[Dataset content — start]

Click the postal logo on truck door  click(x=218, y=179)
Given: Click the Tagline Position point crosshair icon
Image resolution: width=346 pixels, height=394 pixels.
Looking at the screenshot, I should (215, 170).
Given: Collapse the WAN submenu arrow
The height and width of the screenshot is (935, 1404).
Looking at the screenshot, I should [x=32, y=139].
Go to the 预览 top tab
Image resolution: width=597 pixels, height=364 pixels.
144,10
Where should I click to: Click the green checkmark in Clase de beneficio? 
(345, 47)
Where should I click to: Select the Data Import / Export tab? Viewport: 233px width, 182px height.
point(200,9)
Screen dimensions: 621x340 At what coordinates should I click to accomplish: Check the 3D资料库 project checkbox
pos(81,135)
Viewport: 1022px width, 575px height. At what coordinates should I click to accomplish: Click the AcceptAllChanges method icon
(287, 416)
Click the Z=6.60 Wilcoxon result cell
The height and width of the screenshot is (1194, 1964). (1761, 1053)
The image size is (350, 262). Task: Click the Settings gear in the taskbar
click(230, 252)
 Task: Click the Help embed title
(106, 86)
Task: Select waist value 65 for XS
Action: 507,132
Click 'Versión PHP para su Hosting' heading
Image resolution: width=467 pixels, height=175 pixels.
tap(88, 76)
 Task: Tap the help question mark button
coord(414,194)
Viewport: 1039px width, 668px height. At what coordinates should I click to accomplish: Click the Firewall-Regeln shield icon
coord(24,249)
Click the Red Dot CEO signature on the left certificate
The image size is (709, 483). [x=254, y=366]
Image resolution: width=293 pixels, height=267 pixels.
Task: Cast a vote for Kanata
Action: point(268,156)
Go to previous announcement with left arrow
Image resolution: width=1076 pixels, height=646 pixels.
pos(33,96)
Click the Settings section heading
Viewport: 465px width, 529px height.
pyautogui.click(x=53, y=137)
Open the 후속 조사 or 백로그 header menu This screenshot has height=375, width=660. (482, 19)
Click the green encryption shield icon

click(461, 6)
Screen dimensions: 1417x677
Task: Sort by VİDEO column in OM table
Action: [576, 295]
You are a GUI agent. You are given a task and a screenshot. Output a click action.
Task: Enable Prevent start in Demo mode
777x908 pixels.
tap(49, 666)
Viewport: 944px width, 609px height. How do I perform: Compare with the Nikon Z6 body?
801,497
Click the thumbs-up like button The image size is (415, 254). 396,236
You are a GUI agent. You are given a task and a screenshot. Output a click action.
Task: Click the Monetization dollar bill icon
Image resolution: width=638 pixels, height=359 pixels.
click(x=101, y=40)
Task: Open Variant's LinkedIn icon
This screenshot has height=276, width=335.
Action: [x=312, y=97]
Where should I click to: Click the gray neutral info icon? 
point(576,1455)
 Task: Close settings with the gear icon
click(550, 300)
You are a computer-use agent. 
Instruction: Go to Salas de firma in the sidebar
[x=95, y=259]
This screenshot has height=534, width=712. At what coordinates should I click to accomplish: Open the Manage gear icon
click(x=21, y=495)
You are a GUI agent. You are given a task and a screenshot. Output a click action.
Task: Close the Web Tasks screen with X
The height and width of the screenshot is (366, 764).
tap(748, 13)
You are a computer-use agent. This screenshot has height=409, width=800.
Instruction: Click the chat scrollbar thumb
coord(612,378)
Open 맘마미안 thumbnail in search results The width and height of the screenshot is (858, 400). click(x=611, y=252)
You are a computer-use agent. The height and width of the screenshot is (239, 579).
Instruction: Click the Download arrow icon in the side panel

[Dataset content — finish]

Retype, exactly as written, everything from the first line of the data above through the line containing "Task: Enable Prevent start in Demo mode". Nothing else should appear.

→ Answer to this exercise
Click the postal logo on truck door  click(x=218, y=179)
Given: Click the Tagline Position point crosshair icon
Image resolution: width=346 pixels, height=394 pixels.
Looking at the screenshot, I should (215, 170).
Given: Collapse the WAN submenu arrow
The height and width of the screenshot is (935, 1404).
Looking at the screenshot, I should [x=32, y=139].
Go to the 预览 top tab
Image resolution: width=597 pixels, height=364 pixels.
144,10
Where should I click to: Click the green checkmark in Clase de beneficio? 
(345, 47)
Where should I click to: Select the Data Import / Export tab? Viewport: 233px width, 182px height.
point(200,9)
Screen dimensions: 621x340 At what coordinates should I click to accomplish: Check the 3D资料库 project checkbox
pos(81,135)
Viewport: 1022px width, 575px height. At what coordinates should I click to accomplish: Click the AcceptAllChanges method icon
(287, 416)
Click the Z=6.60 Wilcoxon result cell
The height and width of the screenshot is (1194, 1964). (1761, 1053)
The image size is (350, 262). Task: Click the Settings gear in the taskbar
click(230, 252)
 Task: Click the Help embed title
(106, 86)
Task: Select waist value 65 for XS
Action: 507,132
Click 'Versión PHP para su Hosting' heading
Image resolution: width=467 pixels, height=175 pixels.
tap(88, 76)
 Task: Tap the help question mark button
coord(414,194)
Viewport: 1039px width, 668px height. At what coordinates should I click to accomplish: Click the Firewall-Regeln shield icon
coord(24,249)
Click the Red Dot CEO signature on the left certificate
The image size is (709, 483). [x=254, y=366]
Image resolution: width=293 pixels, height=267 pixels.
Task: Cast a vote for Kanata
Action: point(268,156)
Go to previous announcement with left arrow
Image resolution: width=1076 pixels, height=646 pixels.
pos(33,96)
Click the Settings section heading
Viewport: 465px width, 529px height.
pyautogui.click(x=53, y=137)
Open the 후속 조사 or 백로그 header menu This screenshot has height=375, width=660. (482, 19)
Click the green encryption shield icon

click(461, 6)
Screen dimensions: 1417x677
Task: Sort by VİDEO column in OM table
Action: [576, 295]
You are a GUI agent. You are given a task and a screenshot. Output a click action.
Task: Enable Prevent start in Demo mode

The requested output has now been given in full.